WHAT IS ASKED
Write out all the entries below again, including the requests. Shift each answer coordinate by adding 89 to both of its numbers, and leave the pictures out.

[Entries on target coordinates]
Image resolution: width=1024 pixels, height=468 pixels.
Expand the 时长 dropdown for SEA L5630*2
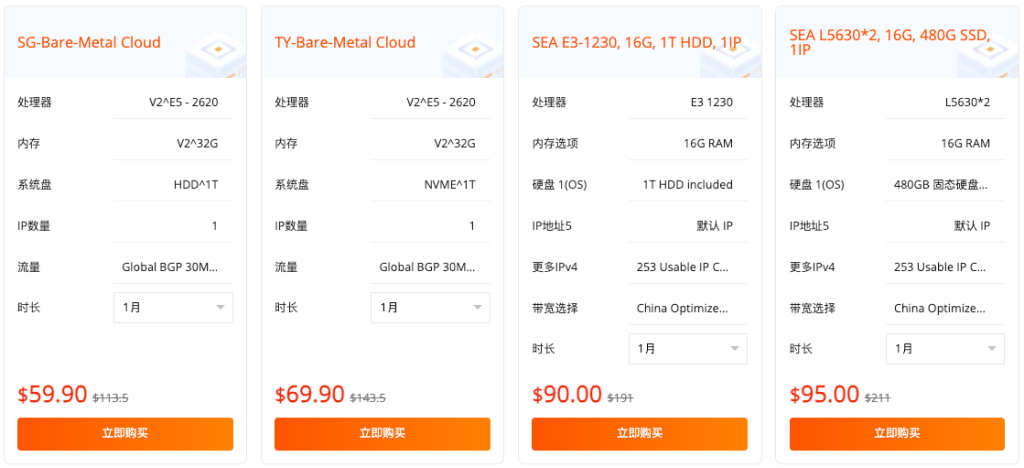pos(945,349)
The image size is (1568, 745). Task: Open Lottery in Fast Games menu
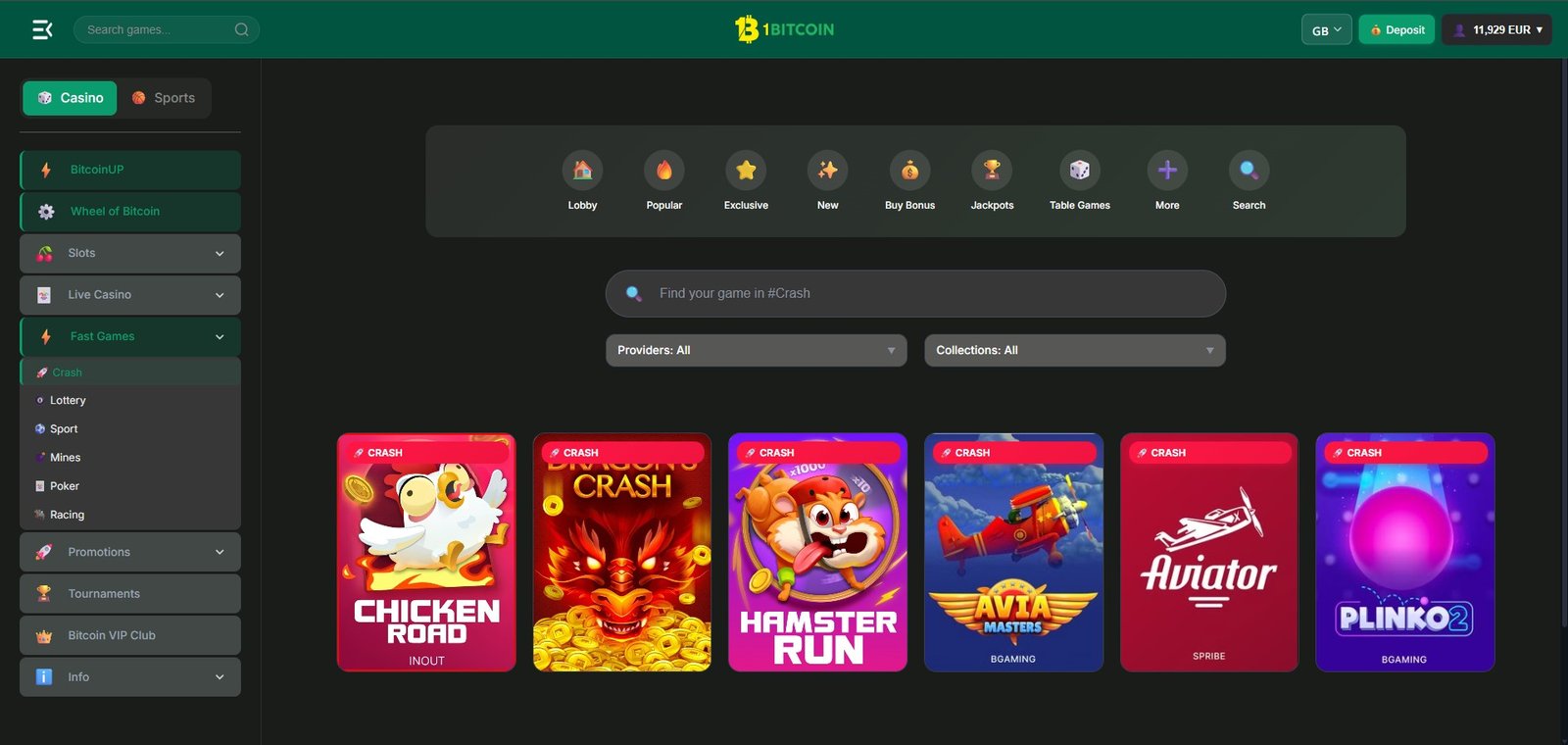click(68, 401)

EXERCISE RESULT
Image resolution: width=1024 pixels, height=468 pixels.
Expand the 时长 dropdown for SEA L5630*2
pos(1034,438)
The image size is (1568, 745). Task: Open Lottery in Fast Games menu
click(157, 490)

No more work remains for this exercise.